Elle ne dit pas « la gauche », ça c’est vous qui le dites ! Corine Pelluchon ne se situe pas sur le plan partidaire ou politique, mais sur un plan de la recherche scientifique et des concepts philosophiques. Selon elle, le schème actuel de notre société c’est celui de la domination, et elle nous prévient que si on ne bascule pas du schème de la domination à celui de la considération, on n’y arrivera pas. Elle désigne les Lumières du XVIIIe siècle comme anthropocentrées. La seule chose qui comptait c’était l’homme, et le vivant autour devait impérativement être domestiqué et dominé. À l’époque, dit-elle, la nature était une géante et l’homme le prolétaire de la création. Aujourd’hui, la maîtrise et la domination de notre environnement sont telles que cela nous met nous-mêmes en danger. Selon Corine Pelluchon, il faut donc sortir de ce paradigme, pour entrer dans un paradigme de la coopération, de la considération plutôt que de la domination à tout prix.
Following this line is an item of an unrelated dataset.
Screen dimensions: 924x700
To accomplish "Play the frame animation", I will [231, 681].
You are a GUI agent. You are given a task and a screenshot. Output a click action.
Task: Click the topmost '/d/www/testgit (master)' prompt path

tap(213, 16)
Certains vous disent qu’il faut être un guerrier parce que les autres le sont et que l’homme est un loup pour l’homme. D’autres, à l’instar de Corine Pelluchon, ont une autre façon de voir le monde et pensent que l’on peut basculer, si on comprend que notre survie sur la planète en dépend, d’un schème à l’autre, et supplanter la domination par la considération. 

Pour le physicien Étienne Klein, le progrès, c’était mieux avant ! Dans vos colonnes, il dit que nous devrions investir dans une certaine représentation du futur. Mais comment nos responsables politiques y parviendraient-ils, alors que la fin du monde avec le changement climatique est le seul horizon qu’ils nous proposent ?

Ce qu’explique Étienne Klein, c’est que lorsqu’il était jeune l’an 2000 était « configuré » c’est-à-dire qu’on était capable de l’imaginer, de se projeter, aujourd’hui qui est capable d’avoir la moindre idée de ce que seront les années 2050 ou 2100 ? Par conséquent nous vivons un moment anxiogène. On dit que gouverner, c’est anticiper. Donc construire une démarche politique qui nous permette de nous projeter, il apparaît que plus personne ne le fait. 

La notion de progrès n’a pas bonne presse actuellement cependant je pense qu’il faut continuer de la défendre. Quand je vais sur les plateaux télé et que je dis que je suis un progressiste, on me tombe tout de suite dessus parce que le progressisme est aujourd’hui associé à la mondialisation. Le progressisme n’est vu que sous l’angle ultralibéral et mondialisé, mais ce n’est pas du tout ce que je défends. Qu’on le veuille ou non, ce qui donne du sens à l’histoire de l’humanité c’est cet espoir dans le progrès. Mais un progrès soumis aux exigences de l’être humain, pas de l’argent ou de la technique.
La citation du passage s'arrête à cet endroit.